In this Announcement, unless the context otherwise requires, the following
expressions have the following meanings:-

'BLC'        Bonifacio Land Corporation, a corporation established under the
             laws of the Republic of the Philippines and in which MPC has an
             attributable economic interest of approximately 69.6 per cent. BLC
             is a 55.0 per cent shareholder in a joint venture project with the
             Philippine government that commenced, in 1995, the re-development
             of a 155 hectare portion of a new Metro Manila central business
             district (named the 'Bonifacio Global City'), that previously was
             a Philippine military base;
'Board'      the board of directors of First Pacific, but excluding the members
             of the Independent Board Committee;
'Facility    the Facility Agreement dated 26th March 2001 entered into by
Agreement'   Larouge and MPC in relation to the Loan;
'First       First Pacific Company Limited;
Pacific'
'Independent an independent committee of the Board, comprising Prof. Edward
Board        K.Y. Chen, CBE, JP and Mr. David W.C.Tang, OBE, being the
Committee'   independent non-executive directors of First Pacific;

'Larouge'    Larouge B.V., a company incorporated under the laws of the
             Netherlands and a wholly-owned subsidiary of First Pacific;
'Listing     means the Rules Governing the Listing of Securities on The Stock
Rules'       Exchange of Hong Kong Limited;
'Loan'       the short term loan facility in an aggregate principal amount of
             US$90.0 million (equivalent to approximately HK$702.0 million)
             advanced to MPC by Larouge under the Facility Agreement; and
'MPC'        Metro Pacific Corporation, a corporation established under the
             laws of the Republic of the Philippines and the shares of which
             are listed on the Philippine Stock Exchange, and in which the
             First Pacific Group has an aggregate direct and indirect
             attributable economic interest of approximately 80.6 per cent.

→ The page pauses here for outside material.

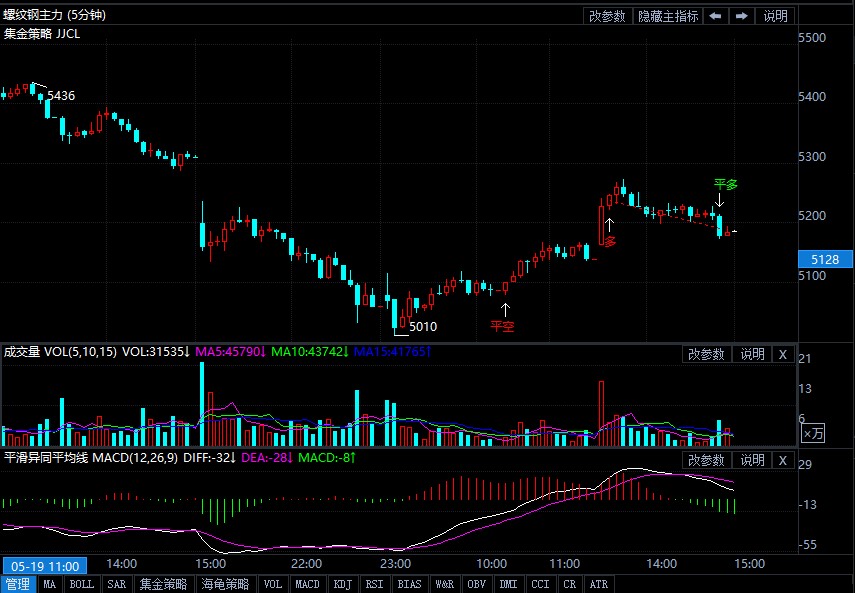The width and height of the screenshot is (855, 593).
Task: Close the MACD indicator panel with X
Action: point(783,460)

For illustration purposes, translations of amounts have been made on an
approximate basis at the rate of US$1 = HK$7.8. Percentages, and figures
expressed in billions and millions, have been rounded.

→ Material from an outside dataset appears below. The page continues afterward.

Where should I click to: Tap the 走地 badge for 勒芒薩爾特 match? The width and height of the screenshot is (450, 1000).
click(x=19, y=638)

                             By Order of the Board
                         FIRST PACIFIC COMPANY LIMITED
                                Ronald A. Brown
                   Executive Director and Company Secretary


Hong Kong, 1st November, 2001


Please also refer to the published version of this announcement in the South
China Morning Post (English) and Hong Kong Economic Journal (Chinese).